ReaderBench uses advanced Natural Language Processing techniques to provide a vast collection of language functionalities.

ReaderBench is centred on cohesion and dialogism and is comprised of multiple services which address various comprehension assessment and prediction scenarios. Examples of such services include the ability for tutors to execute the assessment of the learning materials and to estimate the students' essays or self-explanations.

You may simply download and run the deployment libraries on your local machine to explore some of the main ReaderBench functionalities. The following libraries are available:

  • Global ReaderBench Desktop Client
  • English ReaderBench Desktop Client
  • French ReaderBench Desktop Client
  • Spanish ReaderBench Desktop Client

The Global version comprises of English, French and Spanish. The other libraries might be used if you intend to use just one of the languages. Some other languages will be published as deployment version in the future, too.

Technical description:

The ReaderBench framework uses the Standard Core NLP library to implement Natural Language Processing services.
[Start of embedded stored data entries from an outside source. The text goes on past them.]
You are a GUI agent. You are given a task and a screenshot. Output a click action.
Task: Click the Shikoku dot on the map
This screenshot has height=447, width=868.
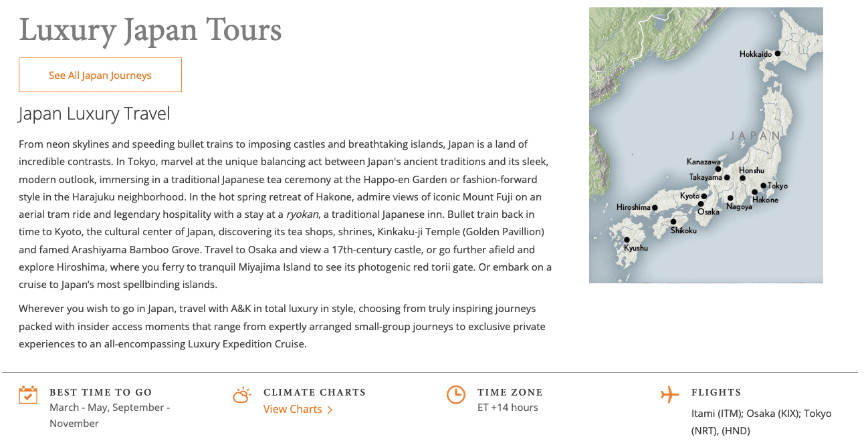coord(673,222)
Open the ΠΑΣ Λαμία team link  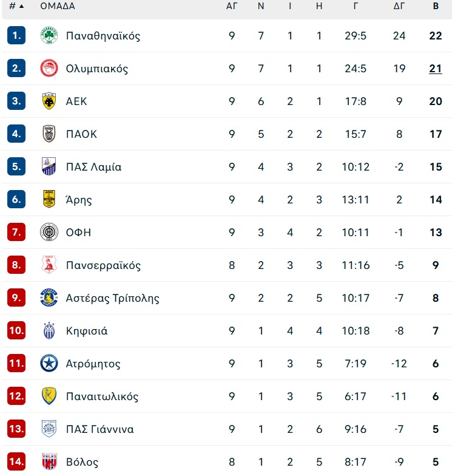(93, 166)
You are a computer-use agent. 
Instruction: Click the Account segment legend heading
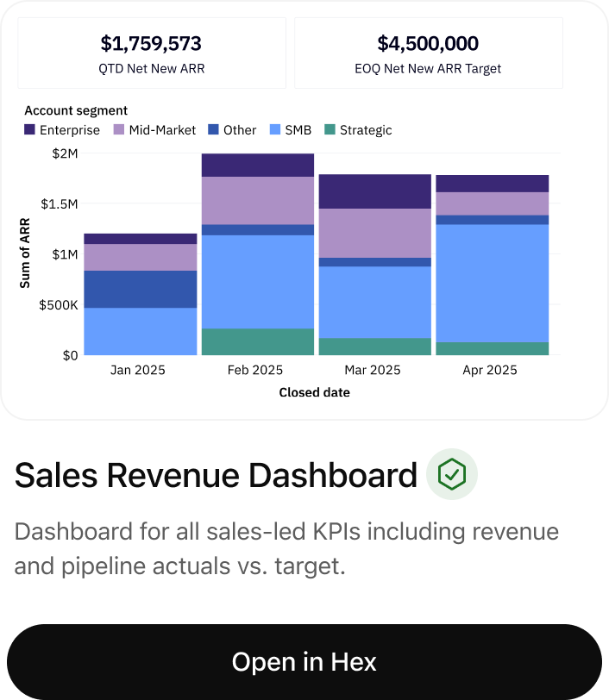tap(76, 110)
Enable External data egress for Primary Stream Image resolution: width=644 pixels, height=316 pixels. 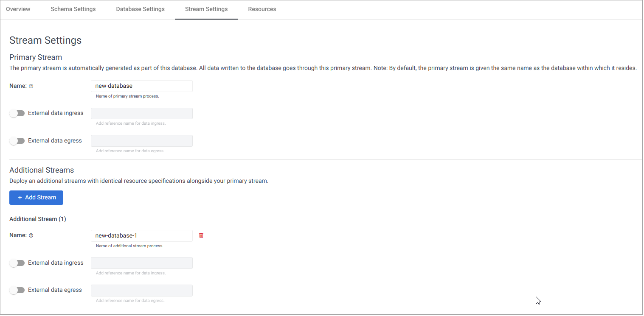click(17, 141)
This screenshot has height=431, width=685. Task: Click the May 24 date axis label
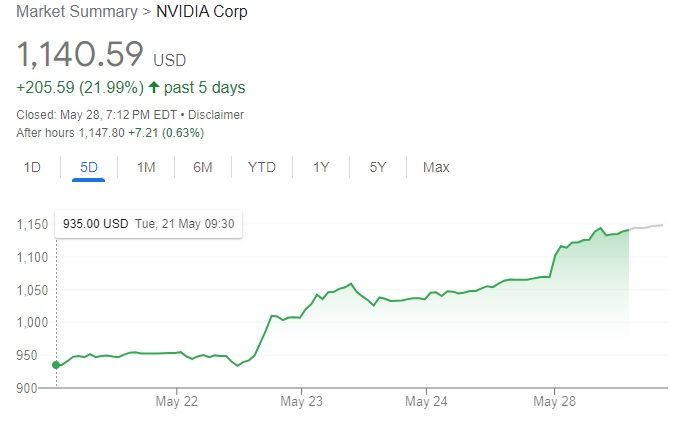426,403
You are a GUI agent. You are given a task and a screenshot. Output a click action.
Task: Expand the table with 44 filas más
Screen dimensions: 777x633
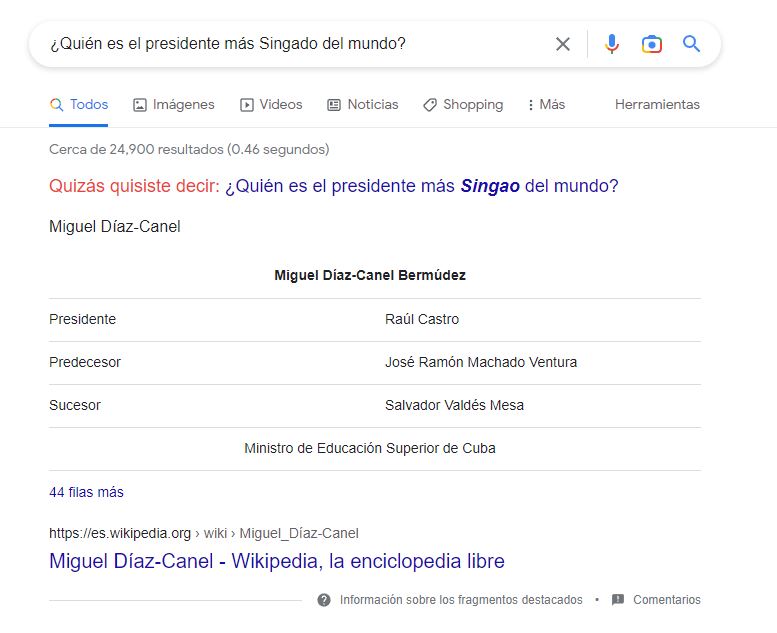[x=86, y=492]
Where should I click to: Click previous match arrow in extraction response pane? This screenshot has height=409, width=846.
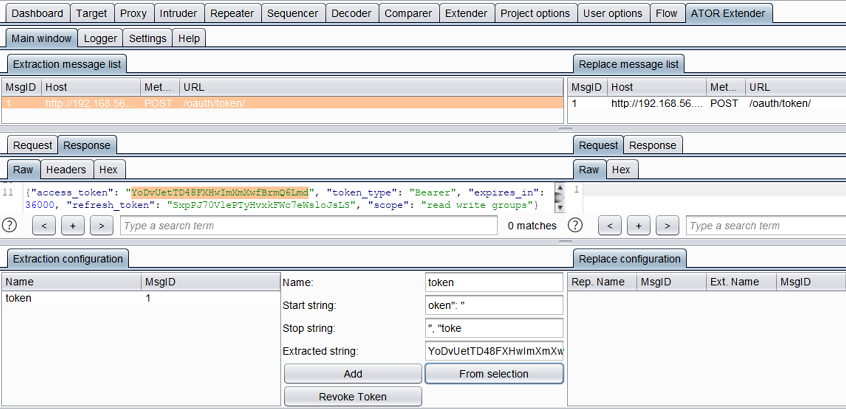pyautogui.click(x=43, y=226)
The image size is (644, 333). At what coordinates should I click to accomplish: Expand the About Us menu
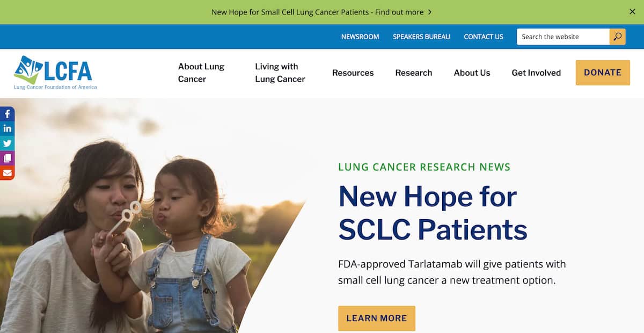click(x=472, y=73)
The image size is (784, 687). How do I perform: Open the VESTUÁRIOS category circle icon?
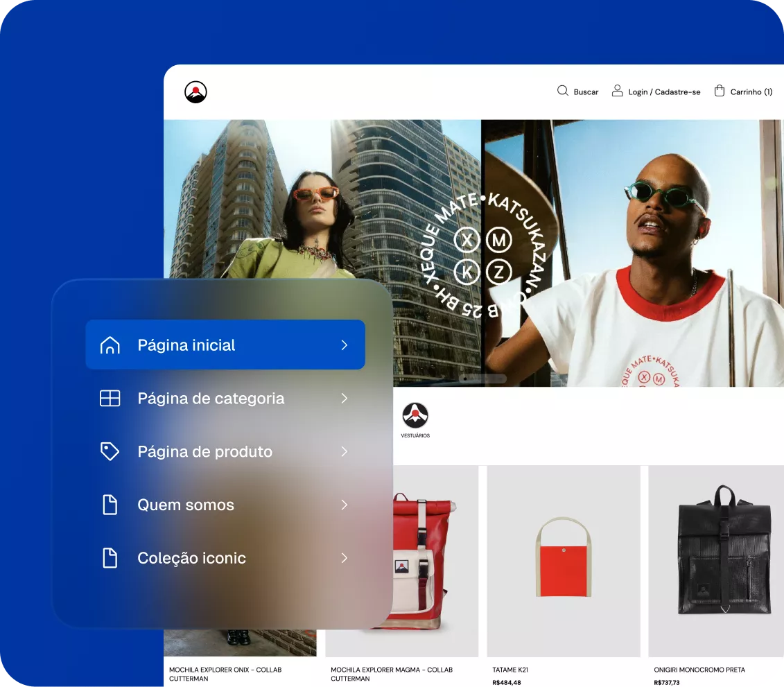point(415,416)
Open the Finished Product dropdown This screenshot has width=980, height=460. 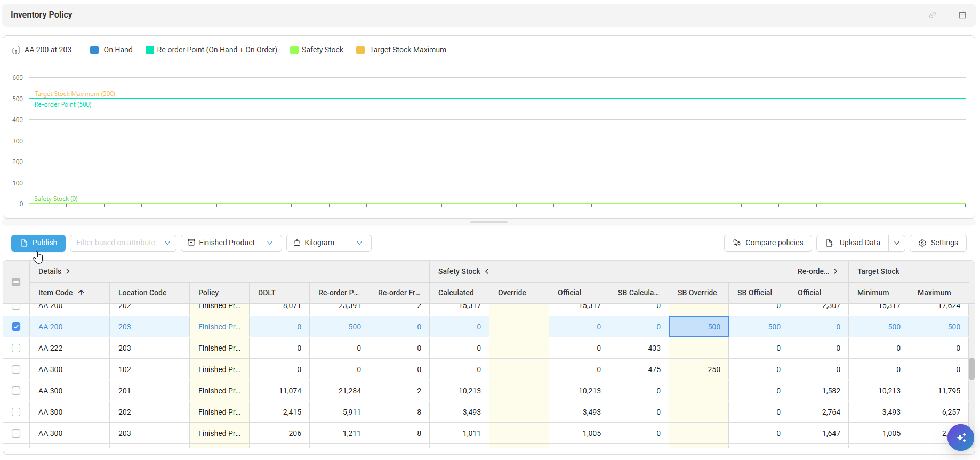(231, 243)
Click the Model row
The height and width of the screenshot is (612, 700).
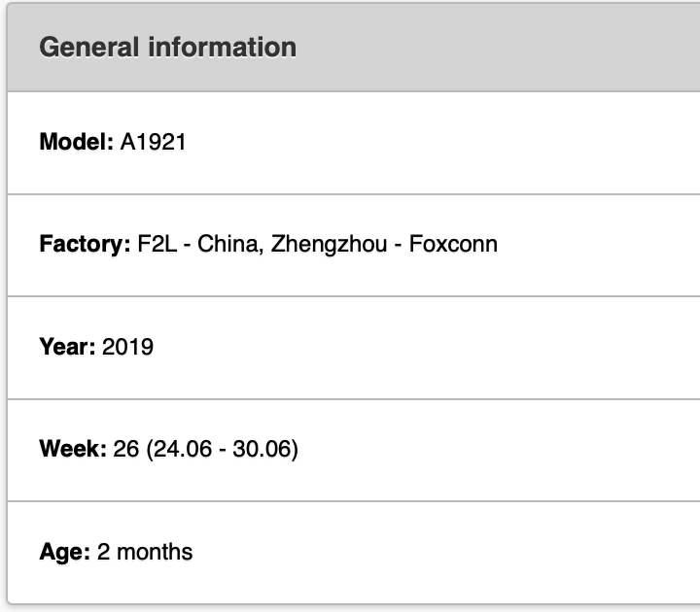(x=354, y=143)
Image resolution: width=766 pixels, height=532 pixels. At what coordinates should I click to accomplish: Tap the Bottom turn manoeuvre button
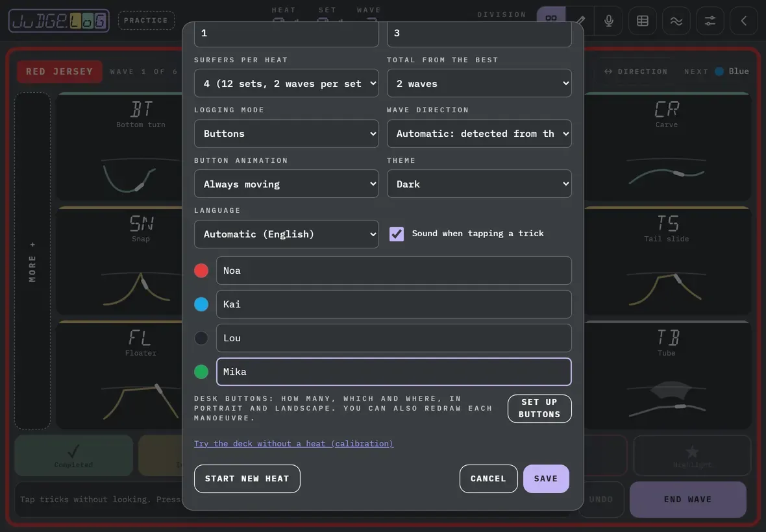120,147
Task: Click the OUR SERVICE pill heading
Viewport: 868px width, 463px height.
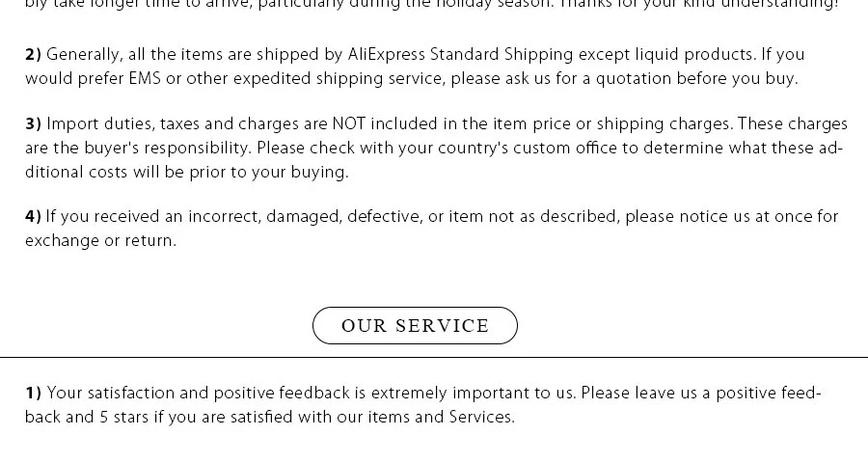Action: pos(415,326)
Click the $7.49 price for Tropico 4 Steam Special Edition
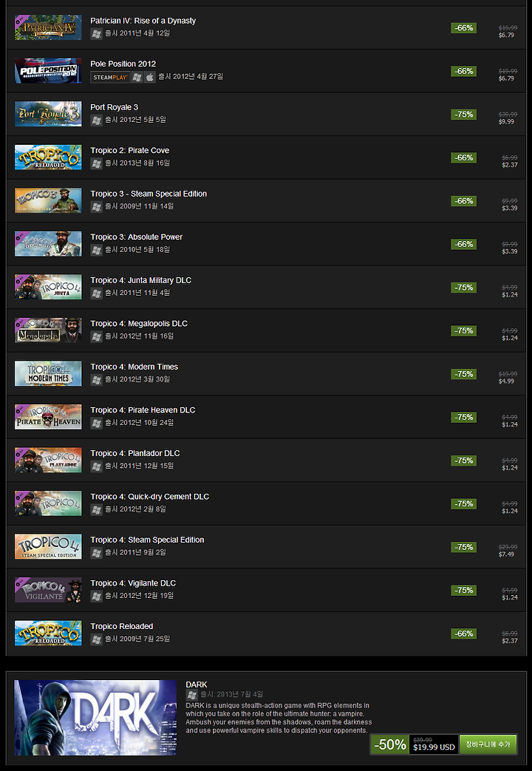Viewport: 532px width, 771px height. 506,554
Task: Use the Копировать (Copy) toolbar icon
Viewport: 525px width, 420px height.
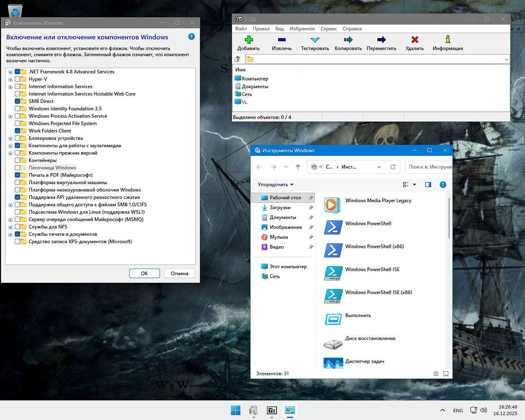Action: point(347,43)
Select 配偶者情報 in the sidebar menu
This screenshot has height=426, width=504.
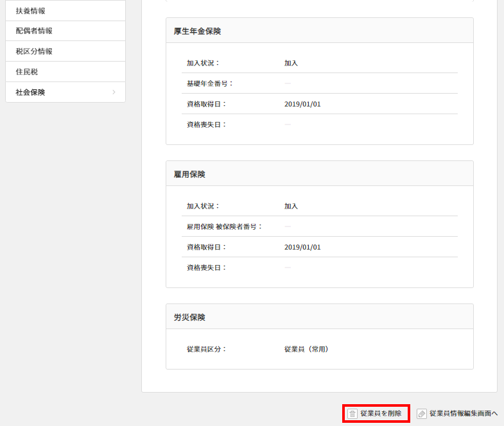coord(34,31)
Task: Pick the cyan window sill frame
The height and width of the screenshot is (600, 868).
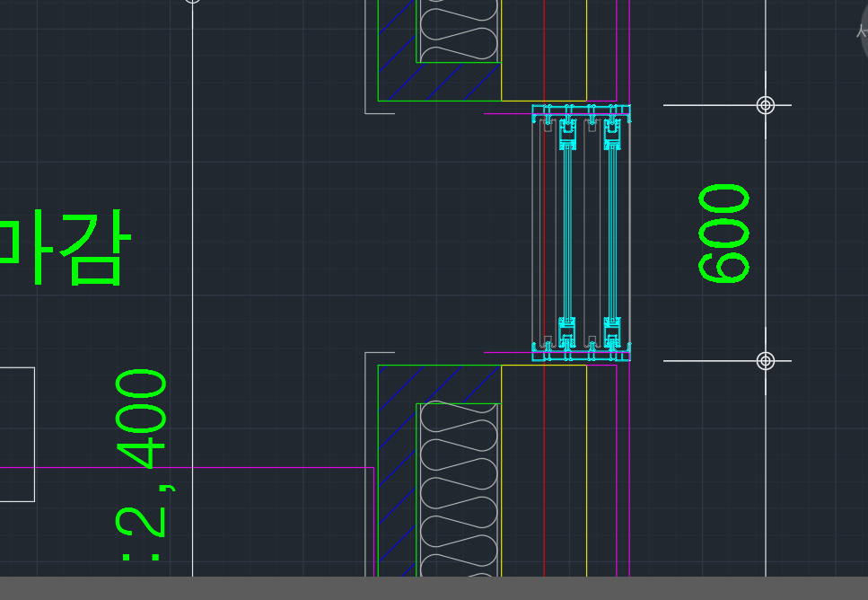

A pre-processing pipeline performs the cleaning of the input texts to achieve better results. It comprises of the following steps: tokenisation, splitting, part of speech tagging, lemmatisation, named entity recognition, dependency parsing, and co-reference resolution.

ReaderBench uses semantic models such as Latent Semantic Analysis, Latent Dirichlet Allocation and Word2Vec, and ontologies like WordNet to calculate cohesion scores and similarities between units of texts. The cohesion scores allows the determination of different relations established between documents, paragraphs, sentences and words.

Support levels: The component is available "as is" without warranties or conditions of any kind. Reported bugs will be fixed. Continued support for new versions of the OS and game engines. New features will be added according to the developer's roadmap. New features can be added upon request (requires a service contract)

Detailed description:

The ReaderBench framework can be either cloned from our GitLab Repository or simply used as deployment library.

The Repository contains three projects:

  1. The ReaderBench Core
  2. The ReaderBench Desktop Client
  3. The ReaderBench API

The ReaderBench Core can be accessed to explore the Natural Language Processing functionalities and operations performed by ReaderBench. You may either clone this project and explore its contents, or you can simply use it as a Maven dependency by cloning it from our Artifactory server.

The ReaderBench Desktop Client can be used to test ReaderBench functionalities with the help of a Java Swing interface. This project uses the ReaderBench Core, so you may use it as a guide into integrating ReaderBench in your projects.

The ReaderBench API can be used to explore how the ReaderBench Application Programming Interface works. Similar to the ReaderBench Desktop Client, you may discover how to integrate the ReaderBench Core into a project.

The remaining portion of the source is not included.